▸ **What you will do**:
1. Reproduce the forum thread on housing and schools word for word, everything from "## Anna returning" down to "him a place!!".
2. Write out the rows line for line, everything from the line that contains "has width=434, height=229." down to the line that contains "click(x=258, y=74)", and nothing else.

▸ **Passage provided**:
++++++++
# Housing locality and school



## manfromkl (Feb 23, 2010)

Dear All, Thanks for all the information that I could get from this forum and i have now shortlisted my housing locality as well as school for my kid (6 years old boy and will be going to Year-3 this september). My area of work will be in Shaikh Zayed Road, Al Safa Street, hence i am thinking to look for housing either in Springs, Meadows or Emirates Hills. Regarding Schooling for my kid, the nearest available good schools which i have shortlisted are, Dubai British School and Wellington International School. These are my findings however your suggestions will be very much appreciated.

kind regards,


----------



## Anna returning (Aug 17, 2009)

manfromkl said:


> Dear All, Thanks for all the information that I could get from this forum and i have now shortlisted my housing locality as well as school for my kid (6 years old boy and will be going to Year-3 this september). My area of work will be in Shaikh Zayed Road, Al Safa Street, hence i am thinking to look for housing either in Springs, Meadows or Emirates Hills. Regarding Schooling for my kid, the nearest available good schools which i have shortlisted are, Dubai British School and Wellington International School. These are my findings however your suggestions will be very much appreciated.
> 
> kind regards,


You'll probably find it comes down to which can give him a place!!
There's an absolutely lovely new school - only opened in Sept 09 and still small at the moment, but is acquiring an excellent reputation. Parents and children seem to love the atmosphere. It's Star International in Umm al Sheif. That's just in from Burj al Arab, in the block between Al Wasl Rd and Sheik Zahed Rd. A bit further for you, but not massively so. (Not much further than going to Mall of the Emirates). I've met the Head and he and his staff are genuinely lovely. Last time I looked at their website it was still rubbish - not developed - but don't let that put you off visiting the school 
You've not mentioned EIS in Meadows. That's supposed to be good, but no idea about spaces. Good luck getting everything sorted 

Anna.
StageAbility


----------



## manfromkl (Feb 23, 2010)
++++++++
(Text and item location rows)
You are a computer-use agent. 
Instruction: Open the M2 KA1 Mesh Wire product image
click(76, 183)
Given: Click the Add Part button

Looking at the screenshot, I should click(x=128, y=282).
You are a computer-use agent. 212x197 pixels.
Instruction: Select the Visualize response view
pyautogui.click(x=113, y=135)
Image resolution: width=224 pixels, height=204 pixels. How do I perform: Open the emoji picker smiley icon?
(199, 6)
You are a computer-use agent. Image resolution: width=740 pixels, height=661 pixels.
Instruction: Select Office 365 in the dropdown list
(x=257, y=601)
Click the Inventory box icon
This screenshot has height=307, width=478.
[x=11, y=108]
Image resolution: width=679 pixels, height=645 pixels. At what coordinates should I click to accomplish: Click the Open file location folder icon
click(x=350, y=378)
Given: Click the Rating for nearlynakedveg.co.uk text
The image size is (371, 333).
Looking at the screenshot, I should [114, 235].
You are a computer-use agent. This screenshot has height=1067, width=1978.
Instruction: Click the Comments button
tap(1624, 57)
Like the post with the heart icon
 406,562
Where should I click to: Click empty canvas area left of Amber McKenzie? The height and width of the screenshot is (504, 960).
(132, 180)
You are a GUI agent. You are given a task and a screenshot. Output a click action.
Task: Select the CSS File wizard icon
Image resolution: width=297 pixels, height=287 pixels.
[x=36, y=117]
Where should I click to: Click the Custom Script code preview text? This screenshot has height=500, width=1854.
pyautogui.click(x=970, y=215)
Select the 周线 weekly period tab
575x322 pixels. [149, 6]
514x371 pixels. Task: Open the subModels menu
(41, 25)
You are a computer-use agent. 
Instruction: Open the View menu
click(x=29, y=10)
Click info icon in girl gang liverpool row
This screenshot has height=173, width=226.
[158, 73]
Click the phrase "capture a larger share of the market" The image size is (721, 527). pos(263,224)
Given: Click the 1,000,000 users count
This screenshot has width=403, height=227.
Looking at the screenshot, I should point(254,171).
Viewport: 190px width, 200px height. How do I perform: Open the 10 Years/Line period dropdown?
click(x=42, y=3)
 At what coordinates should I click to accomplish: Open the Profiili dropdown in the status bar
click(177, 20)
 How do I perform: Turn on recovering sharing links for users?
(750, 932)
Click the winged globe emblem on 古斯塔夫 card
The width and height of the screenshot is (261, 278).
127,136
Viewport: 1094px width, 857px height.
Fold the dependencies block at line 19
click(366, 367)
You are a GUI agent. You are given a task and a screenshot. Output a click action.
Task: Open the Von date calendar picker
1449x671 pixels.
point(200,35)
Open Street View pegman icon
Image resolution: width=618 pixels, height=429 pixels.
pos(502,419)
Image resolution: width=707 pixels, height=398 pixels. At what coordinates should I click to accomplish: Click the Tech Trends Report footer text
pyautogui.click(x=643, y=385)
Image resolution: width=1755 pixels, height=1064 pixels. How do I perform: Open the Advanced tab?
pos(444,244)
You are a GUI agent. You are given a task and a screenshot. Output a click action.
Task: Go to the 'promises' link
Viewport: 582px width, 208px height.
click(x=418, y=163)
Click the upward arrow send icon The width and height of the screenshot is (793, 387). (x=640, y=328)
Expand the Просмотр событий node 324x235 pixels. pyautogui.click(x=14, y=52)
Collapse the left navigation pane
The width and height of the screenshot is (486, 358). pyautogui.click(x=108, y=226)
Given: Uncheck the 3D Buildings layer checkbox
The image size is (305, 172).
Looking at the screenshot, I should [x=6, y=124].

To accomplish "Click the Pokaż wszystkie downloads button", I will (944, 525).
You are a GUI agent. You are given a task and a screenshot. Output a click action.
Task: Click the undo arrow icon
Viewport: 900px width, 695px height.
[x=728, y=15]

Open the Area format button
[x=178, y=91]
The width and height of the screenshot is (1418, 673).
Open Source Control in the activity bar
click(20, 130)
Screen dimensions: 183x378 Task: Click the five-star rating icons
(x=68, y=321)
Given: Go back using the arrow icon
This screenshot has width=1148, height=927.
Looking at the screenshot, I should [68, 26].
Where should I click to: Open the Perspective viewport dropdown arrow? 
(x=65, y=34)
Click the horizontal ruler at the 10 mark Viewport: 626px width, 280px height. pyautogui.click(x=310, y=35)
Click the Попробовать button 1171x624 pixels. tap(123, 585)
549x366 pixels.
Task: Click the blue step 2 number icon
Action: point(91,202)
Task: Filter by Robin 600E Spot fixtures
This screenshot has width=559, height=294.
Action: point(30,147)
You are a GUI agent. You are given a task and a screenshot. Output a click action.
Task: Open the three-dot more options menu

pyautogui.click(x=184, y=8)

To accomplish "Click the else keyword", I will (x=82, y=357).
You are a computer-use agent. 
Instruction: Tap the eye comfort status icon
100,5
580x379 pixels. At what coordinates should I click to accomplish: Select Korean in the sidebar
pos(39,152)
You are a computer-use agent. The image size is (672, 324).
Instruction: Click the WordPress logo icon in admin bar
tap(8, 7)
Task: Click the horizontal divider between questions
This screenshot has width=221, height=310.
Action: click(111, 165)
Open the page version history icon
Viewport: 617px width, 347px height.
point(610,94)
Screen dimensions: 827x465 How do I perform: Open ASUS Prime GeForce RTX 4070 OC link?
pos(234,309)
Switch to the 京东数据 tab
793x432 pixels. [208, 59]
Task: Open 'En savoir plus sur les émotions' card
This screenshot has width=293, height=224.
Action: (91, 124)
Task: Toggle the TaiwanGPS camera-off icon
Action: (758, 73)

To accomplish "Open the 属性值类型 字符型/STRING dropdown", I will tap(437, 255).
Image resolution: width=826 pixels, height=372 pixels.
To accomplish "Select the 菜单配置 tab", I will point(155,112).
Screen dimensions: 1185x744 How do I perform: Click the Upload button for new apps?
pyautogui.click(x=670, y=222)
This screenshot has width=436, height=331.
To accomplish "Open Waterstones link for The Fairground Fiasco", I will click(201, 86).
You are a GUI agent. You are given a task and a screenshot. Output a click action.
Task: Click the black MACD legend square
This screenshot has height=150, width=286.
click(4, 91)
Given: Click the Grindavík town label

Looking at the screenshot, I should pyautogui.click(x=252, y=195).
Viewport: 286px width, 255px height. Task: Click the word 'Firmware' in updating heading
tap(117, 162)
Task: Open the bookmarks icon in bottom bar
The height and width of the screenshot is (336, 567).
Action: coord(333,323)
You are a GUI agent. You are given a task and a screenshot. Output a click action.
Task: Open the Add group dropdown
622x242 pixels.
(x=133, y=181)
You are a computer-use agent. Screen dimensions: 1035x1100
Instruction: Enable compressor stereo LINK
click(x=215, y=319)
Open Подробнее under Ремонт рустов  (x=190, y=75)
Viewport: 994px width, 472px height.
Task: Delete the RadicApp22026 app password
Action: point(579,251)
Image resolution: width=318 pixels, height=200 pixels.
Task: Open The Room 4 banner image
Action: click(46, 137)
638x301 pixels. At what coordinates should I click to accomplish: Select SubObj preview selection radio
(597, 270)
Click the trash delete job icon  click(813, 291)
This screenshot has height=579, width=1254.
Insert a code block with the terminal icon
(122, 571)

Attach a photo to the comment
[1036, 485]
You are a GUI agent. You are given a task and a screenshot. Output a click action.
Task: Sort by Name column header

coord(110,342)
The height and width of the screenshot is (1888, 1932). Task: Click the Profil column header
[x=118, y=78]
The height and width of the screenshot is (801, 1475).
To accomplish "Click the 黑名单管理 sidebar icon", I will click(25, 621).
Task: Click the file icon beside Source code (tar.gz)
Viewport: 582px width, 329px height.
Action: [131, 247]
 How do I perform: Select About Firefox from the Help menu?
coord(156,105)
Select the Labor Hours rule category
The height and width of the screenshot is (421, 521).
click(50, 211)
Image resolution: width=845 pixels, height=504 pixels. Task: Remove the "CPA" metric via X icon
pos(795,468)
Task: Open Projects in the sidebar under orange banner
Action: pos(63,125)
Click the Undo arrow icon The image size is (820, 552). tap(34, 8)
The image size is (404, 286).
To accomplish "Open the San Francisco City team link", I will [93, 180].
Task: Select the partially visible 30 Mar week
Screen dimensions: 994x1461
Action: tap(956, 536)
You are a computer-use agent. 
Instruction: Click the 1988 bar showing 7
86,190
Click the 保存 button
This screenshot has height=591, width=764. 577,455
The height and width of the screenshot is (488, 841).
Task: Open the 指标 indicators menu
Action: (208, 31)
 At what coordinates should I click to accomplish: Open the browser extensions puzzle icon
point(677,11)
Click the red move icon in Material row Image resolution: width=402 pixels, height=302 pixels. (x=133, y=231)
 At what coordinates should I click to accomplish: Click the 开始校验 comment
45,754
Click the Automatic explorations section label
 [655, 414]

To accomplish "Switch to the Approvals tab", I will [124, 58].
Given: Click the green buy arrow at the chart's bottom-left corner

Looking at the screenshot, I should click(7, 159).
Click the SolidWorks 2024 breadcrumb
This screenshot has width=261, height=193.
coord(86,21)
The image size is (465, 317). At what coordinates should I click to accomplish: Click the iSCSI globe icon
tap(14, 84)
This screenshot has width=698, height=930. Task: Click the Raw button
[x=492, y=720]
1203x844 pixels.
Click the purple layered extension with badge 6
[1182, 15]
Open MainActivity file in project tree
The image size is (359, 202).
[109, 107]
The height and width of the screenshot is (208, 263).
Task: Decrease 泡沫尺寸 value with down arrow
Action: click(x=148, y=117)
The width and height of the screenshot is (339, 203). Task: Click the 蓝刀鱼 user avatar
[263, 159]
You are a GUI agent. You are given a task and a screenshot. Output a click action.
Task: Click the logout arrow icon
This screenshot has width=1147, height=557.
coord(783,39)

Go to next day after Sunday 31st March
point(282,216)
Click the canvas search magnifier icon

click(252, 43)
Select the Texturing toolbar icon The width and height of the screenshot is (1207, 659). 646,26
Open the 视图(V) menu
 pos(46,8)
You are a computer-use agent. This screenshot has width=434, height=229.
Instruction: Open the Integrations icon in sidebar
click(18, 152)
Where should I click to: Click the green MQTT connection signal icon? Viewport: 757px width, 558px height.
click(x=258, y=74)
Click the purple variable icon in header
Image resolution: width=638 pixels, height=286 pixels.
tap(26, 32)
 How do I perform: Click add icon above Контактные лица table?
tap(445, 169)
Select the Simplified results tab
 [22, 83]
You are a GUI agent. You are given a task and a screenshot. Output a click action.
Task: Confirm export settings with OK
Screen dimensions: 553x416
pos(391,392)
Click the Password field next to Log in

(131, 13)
++++++++
▸ **The solutions**:
1.
## Anna returning (Aug 17, 2009)

manfromkl said:


> Dear All, Thanks for all the information that I could get from this forum and i have now shortlisted my housing locality as well as school for my kid (6 years old boy and will be going to Year-3 this september). My area of work will be in Shaikh Zayed Road, Al Safa Street, hence i am thinking to look for housing either in Springs, Meadows or Emirates Hills. Regarding Schooling for my kid, the nearest available good schools which i have shortlisted are, Dubai British School and Wellington International School. These are my findings however your suggestions will be very much appreciated.
> 
> kind regards,


You'll probably find it comes down to which can give him a place!!

2.
You are a computer-use agent. This screenshot has width=434, height=229.
Instruction: Open the Integrations icon in sidebar
click(18, 152)
Where should I click to: Click the green MQTT connection signal icon? Viewport: 757px width, 558px height.
click(x=258, y=74)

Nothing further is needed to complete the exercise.